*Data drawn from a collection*
────────────────────────────────────────
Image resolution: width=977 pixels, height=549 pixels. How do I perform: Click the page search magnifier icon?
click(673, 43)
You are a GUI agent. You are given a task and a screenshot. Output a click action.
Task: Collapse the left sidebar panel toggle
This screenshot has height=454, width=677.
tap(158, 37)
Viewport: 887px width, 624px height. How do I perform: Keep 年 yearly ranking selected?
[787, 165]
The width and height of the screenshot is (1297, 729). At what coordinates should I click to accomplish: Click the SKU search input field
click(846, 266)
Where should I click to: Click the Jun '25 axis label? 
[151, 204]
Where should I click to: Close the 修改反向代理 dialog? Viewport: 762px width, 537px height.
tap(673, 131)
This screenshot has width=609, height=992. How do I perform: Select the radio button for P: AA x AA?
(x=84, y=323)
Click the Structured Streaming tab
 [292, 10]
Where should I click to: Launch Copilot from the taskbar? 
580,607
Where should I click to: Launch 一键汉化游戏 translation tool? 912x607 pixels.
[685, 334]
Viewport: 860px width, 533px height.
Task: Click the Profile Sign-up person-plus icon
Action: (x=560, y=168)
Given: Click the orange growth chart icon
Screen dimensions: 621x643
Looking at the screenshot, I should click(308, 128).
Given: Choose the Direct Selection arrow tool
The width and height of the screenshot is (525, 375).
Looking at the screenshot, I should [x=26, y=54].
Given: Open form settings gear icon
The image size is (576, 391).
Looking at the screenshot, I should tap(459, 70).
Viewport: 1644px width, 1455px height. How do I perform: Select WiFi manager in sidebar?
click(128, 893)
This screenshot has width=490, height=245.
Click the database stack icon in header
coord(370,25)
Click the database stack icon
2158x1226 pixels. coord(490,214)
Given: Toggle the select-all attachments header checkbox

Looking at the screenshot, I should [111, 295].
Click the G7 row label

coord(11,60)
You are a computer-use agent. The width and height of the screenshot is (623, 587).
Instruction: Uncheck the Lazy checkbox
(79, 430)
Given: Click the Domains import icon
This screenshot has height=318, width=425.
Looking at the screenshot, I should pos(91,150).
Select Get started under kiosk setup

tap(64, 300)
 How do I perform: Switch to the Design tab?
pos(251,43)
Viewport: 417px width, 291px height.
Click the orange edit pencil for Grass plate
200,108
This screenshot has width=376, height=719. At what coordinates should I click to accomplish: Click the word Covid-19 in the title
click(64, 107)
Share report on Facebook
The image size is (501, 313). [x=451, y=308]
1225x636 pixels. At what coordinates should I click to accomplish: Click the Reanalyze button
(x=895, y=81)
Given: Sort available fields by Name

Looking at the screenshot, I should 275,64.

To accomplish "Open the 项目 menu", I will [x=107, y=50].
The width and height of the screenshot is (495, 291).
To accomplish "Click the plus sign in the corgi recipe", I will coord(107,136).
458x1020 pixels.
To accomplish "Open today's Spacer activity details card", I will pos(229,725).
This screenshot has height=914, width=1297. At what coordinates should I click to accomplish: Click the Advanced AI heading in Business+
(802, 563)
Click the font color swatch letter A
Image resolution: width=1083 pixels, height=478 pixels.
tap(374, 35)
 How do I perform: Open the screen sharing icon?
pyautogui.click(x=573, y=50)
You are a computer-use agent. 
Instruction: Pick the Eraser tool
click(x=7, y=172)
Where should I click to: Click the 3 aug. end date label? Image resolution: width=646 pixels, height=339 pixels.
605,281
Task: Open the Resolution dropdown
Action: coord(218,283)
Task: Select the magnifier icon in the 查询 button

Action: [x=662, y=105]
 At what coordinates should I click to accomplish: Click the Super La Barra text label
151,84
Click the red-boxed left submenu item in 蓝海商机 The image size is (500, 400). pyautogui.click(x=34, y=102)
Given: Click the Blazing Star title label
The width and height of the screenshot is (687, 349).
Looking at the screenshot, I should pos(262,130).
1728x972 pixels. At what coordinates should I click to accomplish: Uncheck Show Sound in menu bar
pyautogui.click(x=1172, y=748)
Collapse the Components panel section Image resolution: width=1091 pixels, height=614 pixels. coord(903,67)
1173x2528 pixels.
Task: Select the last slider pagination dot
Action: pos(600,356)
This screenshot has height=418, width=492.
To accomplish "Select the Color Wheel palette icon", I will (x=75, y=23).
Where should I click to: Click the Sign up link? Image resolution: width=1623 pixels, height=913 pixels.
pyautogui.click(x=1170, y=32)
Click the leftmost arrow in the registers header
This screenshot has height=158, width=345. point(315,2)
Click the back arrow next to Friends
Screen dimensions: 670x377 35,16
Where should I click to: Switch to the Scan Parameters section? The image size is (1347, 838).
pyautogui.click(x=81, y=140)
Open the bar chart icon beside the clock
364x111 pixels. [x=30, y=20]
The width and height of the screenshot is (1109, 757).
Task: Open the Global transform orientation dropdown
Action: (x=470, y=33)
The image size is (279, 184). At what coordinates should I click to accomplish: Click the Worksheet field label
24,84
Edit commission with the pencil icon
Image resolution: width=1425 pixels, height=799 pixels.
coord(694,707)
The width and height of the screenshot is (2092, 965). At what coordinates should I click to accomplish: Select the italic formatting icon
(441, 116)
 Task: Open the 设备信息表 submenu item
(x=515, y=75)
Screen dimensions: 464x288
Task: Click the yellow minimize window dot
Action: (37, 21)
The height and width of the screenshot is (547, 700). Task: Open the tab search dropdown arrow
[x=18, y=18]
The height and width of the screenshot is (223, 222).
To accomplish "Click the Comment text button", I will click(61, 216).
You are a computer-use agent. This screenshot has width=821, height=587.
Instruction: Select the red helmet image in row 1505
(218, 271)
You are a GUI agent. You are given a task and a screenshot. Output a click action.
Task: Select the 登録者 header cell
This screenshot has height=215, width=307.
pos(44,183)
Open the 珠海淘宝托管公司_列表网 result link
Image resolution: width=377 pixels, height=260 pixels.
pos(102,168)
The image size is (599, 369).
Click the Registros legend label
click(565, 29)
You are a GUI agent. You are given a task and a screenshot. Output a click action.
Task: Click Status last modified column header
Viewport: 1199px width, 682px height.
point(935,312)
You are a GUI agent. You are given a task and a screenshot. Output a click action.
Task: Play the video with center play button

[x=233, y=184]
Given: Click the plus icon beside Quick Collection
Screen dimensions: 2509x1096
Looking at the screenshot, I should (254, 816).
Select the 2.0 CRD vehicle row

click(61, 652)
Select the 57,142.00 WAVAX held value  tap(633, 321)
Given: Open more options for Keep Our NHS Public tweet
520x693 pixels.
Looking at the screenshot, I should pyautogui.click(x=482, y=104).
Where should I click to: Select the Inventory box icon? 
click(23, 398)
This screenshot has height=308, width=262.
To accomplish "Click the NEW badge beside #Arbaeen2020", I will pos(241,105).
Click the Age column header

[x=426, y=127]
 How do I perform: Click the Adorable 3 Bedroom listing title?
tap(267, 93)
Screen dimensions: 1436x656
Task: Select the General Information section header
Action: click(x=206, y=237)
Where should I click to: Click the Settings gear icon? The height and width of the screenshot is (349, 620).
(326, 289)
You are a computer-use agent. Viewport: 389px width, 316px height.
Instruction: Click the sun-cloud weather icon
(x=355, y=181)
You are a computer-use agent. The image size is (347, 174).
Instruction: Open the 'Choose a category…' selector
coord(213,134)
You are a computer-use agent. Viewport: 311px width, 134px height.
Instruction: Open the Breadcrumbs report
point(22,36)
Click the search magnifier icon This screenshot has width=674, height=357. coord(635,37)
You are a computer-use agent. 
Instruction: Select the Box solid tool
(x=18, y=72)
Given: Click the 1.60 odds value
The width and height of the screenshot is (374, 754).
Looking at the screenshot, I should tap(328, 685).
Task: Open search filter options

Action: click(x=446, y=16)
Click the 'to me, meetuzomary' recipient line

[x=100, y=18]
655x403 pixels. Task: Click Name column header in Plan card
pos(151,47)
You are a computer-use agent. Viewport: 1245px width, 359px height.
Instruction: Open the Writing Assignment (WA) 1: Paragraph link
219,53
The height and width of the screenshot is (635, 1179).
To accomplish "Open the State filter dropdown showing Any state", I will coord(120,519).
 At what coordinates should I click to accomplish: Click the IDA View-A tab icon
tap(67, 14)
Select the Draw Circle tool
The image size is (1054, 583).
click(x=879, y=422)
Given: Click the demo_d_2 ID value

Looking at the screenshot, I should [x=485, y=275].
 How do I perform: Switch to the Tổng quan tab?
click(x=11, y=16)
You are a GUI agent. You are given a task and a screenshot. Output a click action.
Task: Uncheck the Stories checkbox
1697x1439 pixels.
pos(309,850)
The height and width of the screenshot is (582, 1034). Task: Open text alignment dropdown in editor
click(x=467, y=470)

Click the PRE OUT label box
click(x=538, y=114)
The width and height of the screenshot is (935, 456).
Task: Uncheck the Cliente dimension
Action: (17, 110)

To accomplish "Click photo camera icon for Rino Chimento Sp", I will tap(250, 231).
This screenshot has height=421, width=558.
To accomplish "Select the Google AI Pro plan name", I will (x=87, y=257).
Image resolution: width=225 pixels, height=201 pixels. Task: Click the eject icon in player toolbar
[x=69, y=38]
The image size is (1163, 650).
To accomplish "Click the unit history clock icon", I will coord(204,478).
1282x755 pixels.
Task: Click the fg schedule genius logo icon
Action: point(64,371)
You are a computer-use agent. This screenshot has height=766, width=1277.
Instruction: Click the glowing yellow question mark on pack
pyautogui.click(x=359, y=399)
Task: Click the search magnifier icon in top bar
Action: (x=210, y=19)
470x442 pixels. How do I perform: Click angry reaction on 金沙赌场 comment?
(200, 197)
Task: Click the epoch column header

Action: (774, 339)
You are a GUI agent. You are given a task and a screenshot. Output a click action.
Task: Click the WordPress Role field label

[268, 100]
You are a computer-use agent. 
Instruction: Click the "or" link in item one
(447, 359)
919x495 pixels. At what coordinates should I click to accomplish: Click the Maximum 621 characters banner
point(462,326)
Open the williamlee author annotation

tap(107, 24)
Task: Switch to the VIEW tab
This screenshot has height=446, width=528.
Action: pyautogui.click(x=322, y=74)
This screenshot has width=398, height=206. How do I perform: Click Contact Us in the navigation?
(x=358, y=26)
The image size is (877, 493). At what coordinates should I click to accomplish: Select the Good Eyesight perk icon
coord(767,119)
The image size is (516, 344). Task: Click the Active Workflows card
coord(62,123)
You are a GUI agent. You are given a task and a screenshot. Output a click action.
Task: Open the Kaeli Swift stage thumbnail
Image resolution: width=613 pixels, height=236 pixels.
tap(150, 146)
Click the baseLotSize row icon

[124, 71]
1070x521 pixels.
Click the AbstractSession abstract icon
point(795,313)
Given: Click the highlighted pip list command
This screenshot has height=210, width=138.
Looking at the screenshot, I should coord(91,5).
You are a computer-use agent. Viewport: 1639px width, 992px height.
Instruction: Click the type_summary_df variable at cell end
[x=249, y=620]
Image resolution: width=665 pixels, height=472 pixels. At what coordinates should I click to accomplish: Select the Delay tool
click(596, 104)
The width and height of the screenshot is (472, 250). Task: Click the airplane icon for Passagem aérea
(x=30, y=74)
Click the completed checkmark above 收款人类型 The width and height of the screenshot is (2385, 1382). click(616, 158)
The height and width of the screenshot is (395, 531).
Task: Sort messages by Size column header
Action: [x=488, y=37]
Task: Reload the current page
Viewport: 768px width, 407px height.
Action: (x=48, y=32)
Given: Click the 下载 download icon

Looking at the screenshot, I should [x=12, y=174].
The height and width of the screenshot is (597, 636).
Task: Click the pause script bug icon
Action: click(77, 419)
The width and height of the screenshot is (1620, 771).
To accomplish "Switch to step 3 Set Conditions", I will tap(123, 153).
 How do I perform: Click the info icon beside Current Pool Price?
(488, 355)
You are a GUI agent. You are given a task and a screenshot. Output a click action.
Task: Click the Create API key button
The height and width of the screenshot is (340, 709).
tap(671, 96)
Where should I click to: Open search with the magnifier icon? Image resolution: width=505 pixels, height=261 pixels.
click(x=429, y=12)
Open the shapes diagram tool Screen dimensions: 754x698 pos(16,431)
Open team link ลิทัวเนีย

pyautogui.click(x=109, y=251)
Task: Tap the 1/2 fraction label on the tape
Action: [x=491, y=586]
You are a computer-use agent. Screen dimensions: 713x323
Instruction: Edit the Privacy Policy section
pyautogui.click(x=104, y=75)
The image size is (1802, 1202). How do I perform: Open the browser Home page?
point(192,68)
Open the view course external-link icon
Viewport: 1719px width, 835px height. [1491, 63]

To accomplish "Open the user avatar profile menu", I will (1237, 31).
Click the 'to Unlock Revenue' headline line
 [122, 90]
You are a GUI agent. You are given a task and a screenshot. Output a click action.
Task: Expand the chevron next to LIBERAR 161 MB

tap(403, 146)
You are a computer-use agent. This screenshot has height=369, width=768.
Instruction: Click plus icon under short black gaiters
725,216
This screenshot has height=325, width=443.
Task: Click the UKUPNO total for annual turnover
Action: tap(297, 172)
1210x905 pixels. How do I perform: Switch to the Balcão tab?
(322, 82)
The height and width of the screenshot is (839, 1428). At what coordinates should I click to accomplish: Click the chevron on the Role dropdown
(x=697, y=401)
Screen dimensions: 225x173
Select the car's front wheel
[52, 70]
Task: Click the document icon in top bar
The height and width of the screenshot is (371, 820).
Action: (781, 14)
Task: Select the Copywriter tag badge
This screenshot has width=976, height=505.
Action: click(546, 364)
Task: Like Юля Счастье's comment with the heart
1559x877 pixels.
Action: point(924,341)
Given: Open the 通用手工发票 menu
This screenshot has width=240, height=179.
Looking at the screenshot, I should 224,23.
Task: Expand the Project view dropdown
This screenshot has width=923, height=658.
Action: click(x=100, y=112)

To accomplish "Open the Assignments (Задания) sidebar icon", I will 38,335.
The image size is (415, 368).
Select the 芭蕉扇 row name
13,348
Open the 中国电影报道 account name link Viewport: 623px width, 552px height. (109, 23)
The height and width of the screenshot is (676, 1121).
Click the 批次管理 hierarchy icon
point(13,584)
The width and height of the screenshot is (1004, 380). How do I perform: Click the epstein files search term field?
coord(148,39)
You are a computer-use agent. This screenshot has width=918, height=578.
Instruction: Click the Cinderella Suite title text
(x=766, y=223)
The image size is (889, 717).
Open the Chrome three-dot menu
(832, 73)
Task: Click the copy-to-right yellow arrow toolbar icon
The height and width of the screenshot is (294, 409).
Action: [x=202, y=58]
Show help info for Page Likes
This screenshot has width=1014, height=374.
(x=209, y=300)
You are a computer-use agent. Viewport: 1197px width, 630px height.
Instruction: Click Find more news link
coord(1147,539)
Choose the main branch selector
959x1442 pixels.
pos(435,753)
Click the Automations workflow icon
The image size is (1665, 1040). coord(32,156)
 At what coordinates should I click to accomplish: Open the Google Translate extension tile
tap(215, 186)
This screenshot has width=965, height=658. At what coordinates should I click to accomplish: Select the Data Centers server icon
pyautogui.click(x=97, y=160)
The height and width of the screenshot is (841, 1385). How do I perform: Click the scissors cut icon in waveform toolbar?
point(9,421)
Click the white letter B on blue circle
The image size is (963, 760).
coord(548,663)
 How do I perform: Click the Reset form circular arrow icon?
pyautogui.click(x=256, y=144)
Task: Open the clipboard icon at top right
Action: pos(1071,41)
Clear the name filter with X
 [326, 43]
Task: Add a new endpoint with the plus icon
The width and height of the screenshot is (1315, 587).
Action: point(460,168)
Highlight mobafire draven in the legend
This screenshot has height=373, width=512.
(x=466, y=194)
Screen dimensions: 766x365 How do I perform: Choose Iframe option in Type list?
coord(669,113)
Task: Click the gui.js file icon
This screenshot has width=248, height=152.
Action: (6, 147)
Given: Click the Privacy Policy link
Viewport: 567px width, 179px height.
────────────────────────────────────────
Reproduce the part of the data that opens with the line containing "Where should I click to: Click the Sign" and closes with the line containing "will click(61, 216).", putting "bold" in place of "italic" and leaving all else unchanged.

Where should I click to: Click the Sign up link? Image resolution: width=1623 pixels, height=913 pixels.
pyautogui.click(x=1170, y=32)
Click the leftmost arrow in the registers header
This screenshot has height=158, width=345. point(315,2)
Click the back arrow next to Friends
Screen dimensions: 670x377 35,16
Where should I click to: Switch to the Scan Parameters section? The image size is (1347, 838).
pyautogui.click(x=81, y=140)
Open the bar chart icon beside the clock
364x111 pixels. [x=30, y=20]
The width and height of the screenshot is (1109, 757).
Task: Open the Global transform orientation dropdown
Action: (x=470, y=33)
The image size is (279, 184). At what coordinates should I click to accomplish: Click the Worksheet field label
24,84
Edit commission with the pencil icon
Image resolution: width=1425 pixels, height=799 pixels.
coord(694,707)
The width and height of the screenshot is (2092, 965). At what coordinates should I click to accomplish: Select the bold formatting icon
(441, 116)
 Task: Open the 设备信息表 submenu item
(x=515, y=75)
Screen dimensions: 464x288
Task: Click the yellow minimize window dot
Action: (37, 21)
The height and width of the screenshot is (547, 700). Task: Open the tab search dropdown arrow
[x=18, y=18]
The height and width of the screenshot is (223, 222).
To accomplish "Click the Comment text button", I will click(61, 216).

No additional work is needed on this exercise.